Bliss felt empty inside. All the years of envy and jealousy and misunderstanding were such a waste, such a horrid, painful waste. “If only I’d known,” she said with a sigh. “No wonder there’s so much bad blood between you and Dad.”
“He never thought I was good enough for you,” Mason said. “I was a poor kid who had to look out for his younger sister, a screwup who had no business being involved with his daughter, ‘the princess.’ The accident only proved him right.”
“It didn’t.”
“In his mind, Bliss.” He took another gulp of his coffee and tossed the dregs into the grass.
“Well, not in mine.”
“Is that so?”
“Mmm.” She caught the gleam in h
is eyes and her pulse jumped.
“Don’t tell me you didn’t regret getting involved with me.”
“Okay,” she teased, smiling. “I won’t.”
One side of his mouth lifted, revealing an off-center slash of white. “You’re a maddening woman, Bliss Cawthorne.”
“So I’ve been told.”
He was suddenly serious. “You know, I never meant to hurt you.”
“You didn’t,” she lied.
“I wish I could believe you.” He leaned back on his elbows and stared at her. “If I could change things—”
“You wouldn’t. You have a beautiful daughter, a successful business . . . What more could you want?”
“I already told you earlier.”
“I want you, Bliss,” he’d said. Not I love you. Not I want to marry you. It was more than she should have expected.

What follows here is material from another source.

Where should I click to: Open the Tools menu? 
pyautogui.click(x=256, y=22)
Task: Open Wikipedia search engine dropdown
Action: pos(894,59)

“I don’t know,” she said as the breeze ruffled her hair. She reached forward, spanning the small distance between them, and touched the back of his hand with her fingers. That one gesture was her undoing. The heat of his skin, the cords running along the back of his hand, caused her blood to ignite. She felt her pulse begin to throb, saw his gaze shift to the hollow of her throat.
With a groan, he moved closer. His fingers linked through hers and an intimate heat, like none other she’d ever felt, passed from his skin to hers.
Stop this, Bliss, while you still can. But it was too late. She was mesmerized by the depths of his eyes, the curve of his lips, the flare of his nostrils. He pulled her next to him and his mouth, wet and hard, found the pulse point in her neck.
No! No! No! a part of her screamed.
Yes, oh, yes! a deeper, more feminine part responded as Mason’s fingers twined in her hair. His lips tasted and touched, pressing soft kisses along the column of her throat. “I’ve wanted you for so long,” he whispered in a voice that was rough with need. “So damned long.” His lips found hers again, and desire, new and hot, danced wantonly through her blood.
She couldn’t think, could scarcely breathe as his hands lowered and he cupped both breasts in his rough hands. Bliss’s heart nearly stopped as he buried his face in the cleft, and through the thin cotton of her blouse his breath fanned her skin.